Despite the growing momentum behind cloud computing in recent times, security concerns have been a drag on adoption. IBM sought to reduce that resistance by announcing on Monday that it would start using Intel chip technology to better secure its SoftLayer cloud platform.
When combined with hardware manufactured using Intel’s Trusted Execution Technology, SoftLayer can offer customers monitoring and security down to the chip level, IBM said. The Intel technology can be especially reassuring to enterprises running hybrid clouds — that is, those in which operations carried out in a private cloud within an organization are shared with a public cloud run by IBM.
“Security perception remains the biggest hurdle for widespread enterprise cloud adoption,” said SoftLayer CTO Marc Jones. “SoftLayer is the only bare-metal cloud platform offering Intel TXT, leading the industry in enabling customers to build hybrid and cloud environments that can be trusted from end-to-end.”
A concern of organizations in tightly regulated industries — healthcare, for example, or financial services — is that cloud providers can’t meet the compliance requirements of regulators.
SoftLayer with Intel TXT addresses that issue by ensuring that trusted resources can be integrated, managed and reported on compliance frameworks such as HIPAA, PCI, FedRAMP, ISO, FISMA and SSAE16.
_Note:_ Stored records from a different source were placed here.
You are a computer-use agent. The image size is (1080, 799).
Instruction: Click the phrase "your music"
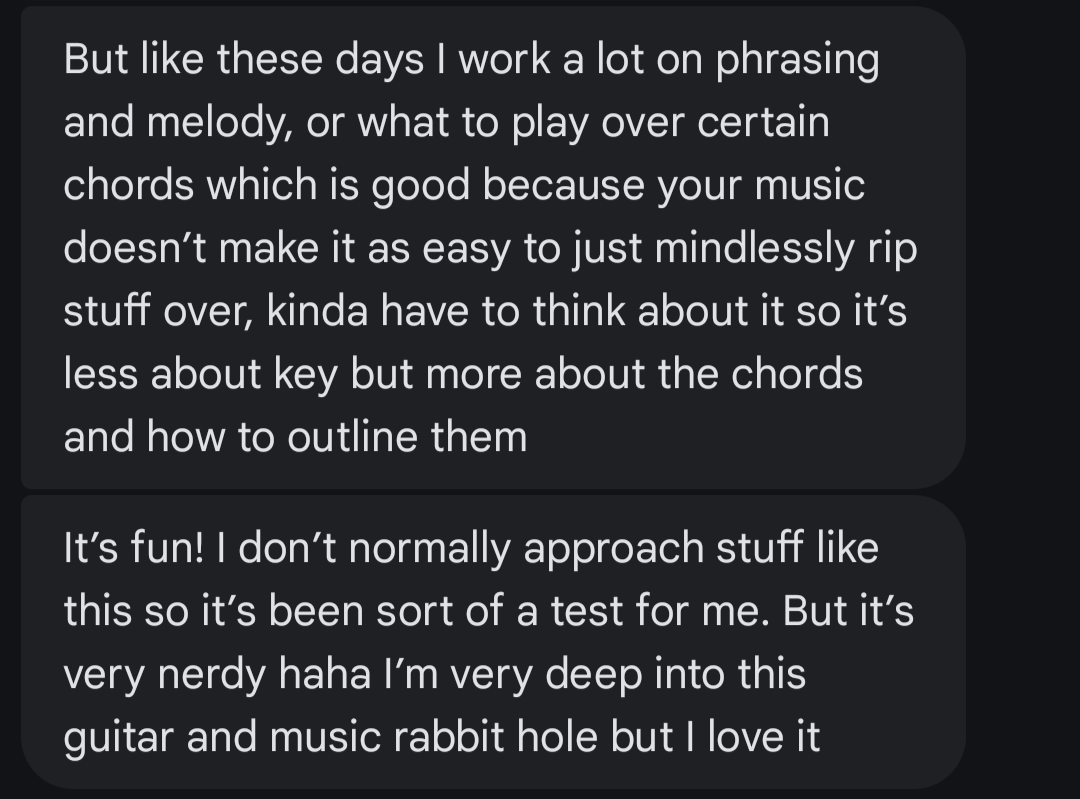pyautogui.click(x=761, y=186)
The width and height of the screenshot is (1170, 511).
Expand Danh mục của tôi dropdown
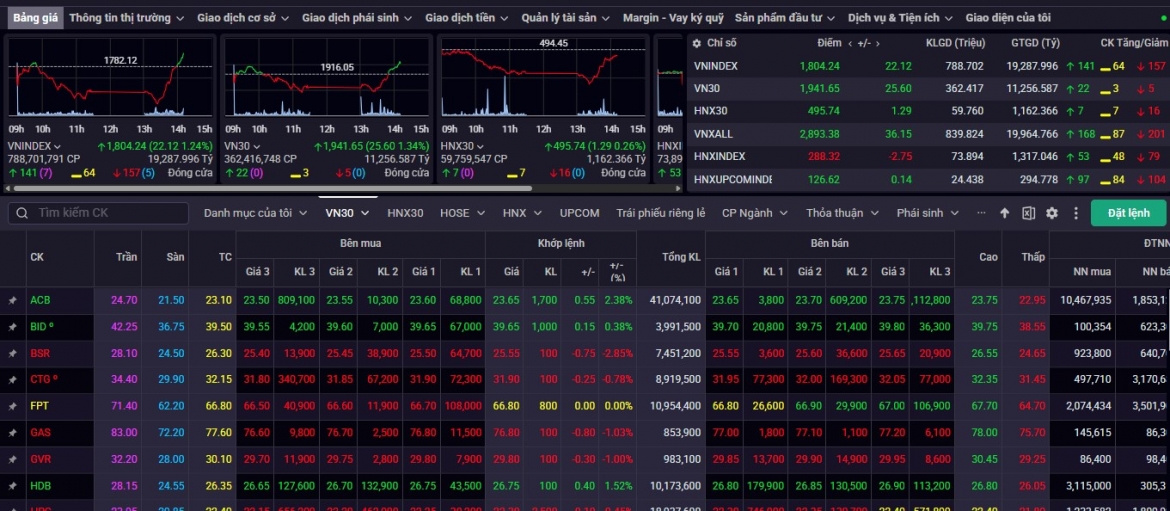pos(255,213)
As Good as Private Security
Organizations also have raised concerns about public clouds lacking the robust security of a local IT infrastructure. Not so with the IBM and Intel offering, maintained Intel Security Group Vice President Rick Echevarria.
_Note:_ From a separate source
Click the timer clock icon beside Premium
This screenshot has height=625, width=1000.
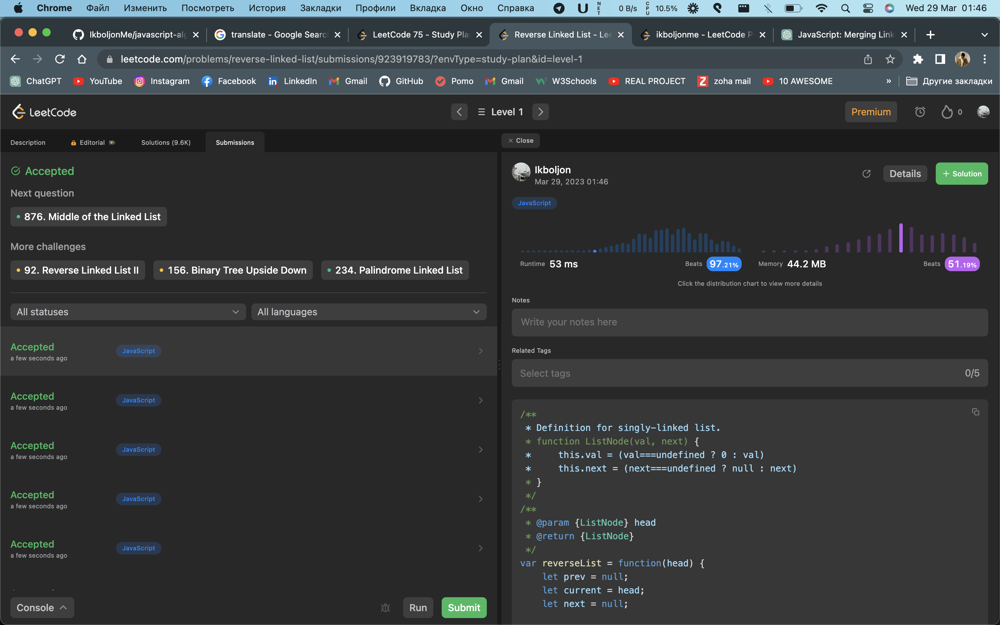920,111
“It is becoming increasingly important to provide cloud environments with the same, if not greater levels of security as your on premise technology environments,” he said.
“By building on IBM’s history of security innovation, with this solution based on Intel TXT, SoftLayer is demonstrating that such levels of cloud security are now possible and available,” added Echevarria.
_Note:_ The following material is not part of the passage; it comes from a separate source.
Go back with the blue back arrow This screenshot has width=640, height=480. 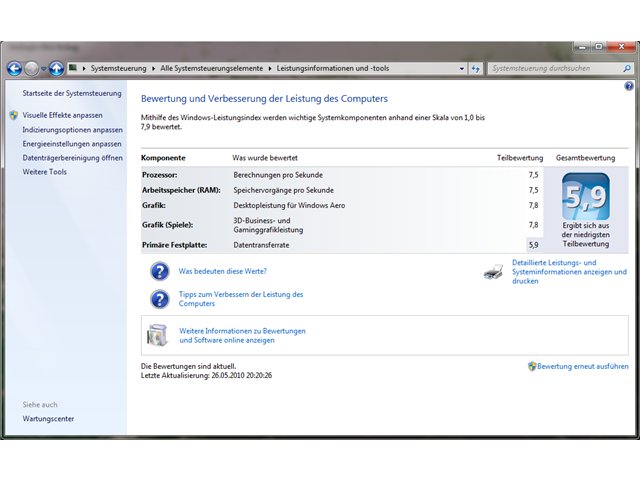(15, 69)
In the aftermath of Edward Snowden’s revelations about NSA snooping on U.S. cloud server providers, some nations have moved to keep their data within their borders. SoftLayer can now make that easier by leveraging third-party software with Intel TXT to limit data decryption to specific geolocated servers in support of local data privacy laws.
Making it easier to impose georestrictions on data may solve one problem for an organization, but it may open others, pointed out Jim Reavis, CEO of the Cloud Security Alliance.
“That’s somewhat antiquated thinking, but it’s something that we will need to address for the next few years,” he told the E-Commerce Times.
“Hard-coding requirements that information be in a certain geography can cause you to lose some of the benefits of the cloud — agility and elasticity,” Reavis added, “so in the long term, we don’t think that’s a good approach.”
Vendor Lock-In
To gain the advantages of Intel TXT, IBM’s SoftLayer customers need to buy bare metal servers with a Trusted Platform Module installed on them. TPM is a chip, based on international standards, used to ensure a system hasn’t been tampered with.
Because the level of security IBM is promising can be achieved only with an Intel solution, organizations that buy into the approach may not be able to exit it gradually.
“Intel is putting together a solution and saying, ‘Use our chips because we provide an extra level of security,'” said Davi Ottenheimer, president of Flyingpenguin.
“They’re also saying, ‘Don’t buy other chips,'” he told the E-Commerce Times.
“If you can’t commoditize the level of trust that they’re building, then you get into a single vendor option, which rubs against the whole premise of the cloud,” Ottenheimer said.
However, that can be a way for IBM to differentiate SoftLayer from other cloud offerings that use commodity gear.
“IBM is spending a whole bunch of money to get some incremental gains, but they’re also locking themselves into these Intel chips,” Tal Klein, vice president of marketing at Adallom, told the E-Commerce Times. “It’s trying to offer a premium service not built on commodity gear.”